Ticking Time

a forest of aspen trees with their white bark rising up from a field of tan colored dried out tall grass

You don’t need a time keeper in Nature. The sky, the trees, the bugs, the animals, they keep the time. All you need to do is look to them.

Have the bucks dropped down below 10,000 feet? Must be nearly October.

Have the grasses and plants gone brittle? It’s September.

Does the moose have a calf with her? If temperatures have been warming, it’s spring.

Are the deer out feeding right now? It’s within an hour of sunrise or sunset.

If you tune into the clock of Nature, you’ll invariably see how it far outweighs any time keeping you do in your day-to-day life.

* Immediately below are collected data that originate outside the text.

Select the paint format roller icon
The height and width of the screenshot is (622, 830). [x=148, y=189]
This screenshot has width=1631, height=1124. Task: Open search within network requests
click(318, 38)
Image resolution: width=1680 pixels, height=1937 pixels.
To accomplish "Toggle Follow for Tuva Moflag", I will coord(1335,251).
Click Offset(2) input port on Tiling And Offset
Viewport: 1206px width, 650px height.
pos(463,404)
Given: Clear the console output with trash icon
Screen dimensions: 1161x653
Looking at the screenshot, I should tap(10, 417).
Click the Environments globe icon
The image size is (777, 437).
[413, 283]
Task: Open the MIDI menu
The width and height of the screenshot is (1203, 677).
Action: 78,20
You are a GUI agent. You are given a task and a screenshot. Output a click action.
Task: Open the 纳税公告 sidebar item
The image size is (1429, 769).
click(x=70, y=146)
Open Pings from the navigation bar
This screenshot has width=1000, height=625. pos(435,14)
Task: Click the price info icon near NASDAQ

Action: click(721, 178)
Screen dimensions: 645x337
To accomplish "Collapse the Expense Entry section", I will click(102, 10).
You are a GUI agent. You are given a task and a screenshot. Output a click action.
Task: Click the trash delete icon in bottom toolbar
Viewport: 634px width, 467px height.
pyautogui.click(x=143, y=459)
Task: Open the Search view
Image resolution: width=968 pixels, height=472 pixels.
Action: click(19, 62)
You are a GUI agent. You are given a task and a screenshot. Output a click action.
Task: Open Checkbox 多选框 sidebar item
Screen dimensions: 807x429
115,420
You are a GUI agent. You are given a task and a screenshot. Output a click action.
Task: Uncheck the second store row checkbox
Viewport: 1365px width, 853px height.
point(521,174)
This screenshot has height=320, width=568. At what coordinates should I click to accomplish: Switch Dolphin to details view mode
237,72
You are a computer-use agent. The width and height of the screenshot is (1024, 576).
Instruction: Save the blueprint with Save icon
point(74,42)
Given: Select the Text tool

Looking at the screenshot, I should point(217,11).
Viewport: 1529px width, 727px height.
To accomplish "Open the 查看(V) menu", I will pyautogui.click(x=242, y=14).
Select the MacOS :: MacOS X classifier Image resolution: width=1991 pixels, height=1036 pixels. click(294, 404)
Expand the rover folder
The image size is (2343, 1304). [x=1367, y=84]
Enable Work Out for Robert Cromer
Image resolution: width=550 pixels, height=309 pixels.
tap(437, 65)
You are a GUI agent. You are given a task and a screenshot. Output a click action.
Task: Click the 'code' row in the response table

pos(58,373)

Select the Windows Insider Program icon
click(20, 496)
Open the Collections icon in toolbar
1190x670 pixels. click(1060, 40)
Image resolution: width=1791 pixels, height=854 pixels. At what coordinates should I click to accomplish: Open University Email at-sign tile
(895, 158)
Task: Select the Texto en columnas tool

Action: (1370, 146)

If you want to see the autumn colors, hunt the animal, gather the nettle, you have to do it on Nature’s clock. Should you not, you will have missed your opportunity and it will be a year – a whole year – before you get another crack at it.

Time is ticking on the autumnal adventures in Nature. Mornings already come complete with frost on the ground. Very soon, the snow will arrive. That means it’s nearly the end of my season with the deer and elk.

I’ve enjoyed a settling in with Nature this year. Being present to watch young deer play with each other. Squatting down beside an aspen and smelling the unmistakable musk of elk. Crawling through tall grass to close in on a deer…sadly that one was thwarted by a surprise guest to the party – a hiker passing through who was completely unaware of both the deer and myself. He nonetheless spoiled our rendezvous.

Three aspen trees in the foreground with a space just big enough between two of them to let the sunlight come through
Light streams through the aspens
Image of a person outlined on the horizon of a hill covered in yellow tall grass that the camera is angled to look up at. The person is carrying a bow.
Making the hike back to camp after the sun has set.
My phone doesn’t do it justice. The moon was big and hung heavy and low in the sky, waxing out of its New Moon darkness just a few nights earlier
The aspens had a rough go water and wind-wise this year and dropped their leaves early. The week prior, these already brittle leaves clung to their branches for one last moment, and by this week, they’d let go.
I really like the country we’re hunting lately.
The terrain is lovely, the sign is abundant, and the musk of elk clings to some of these aspens.
It’s amazing what walks by when you’re out there long enough. This moose took a meander through the meadow while we stood 50 yards away.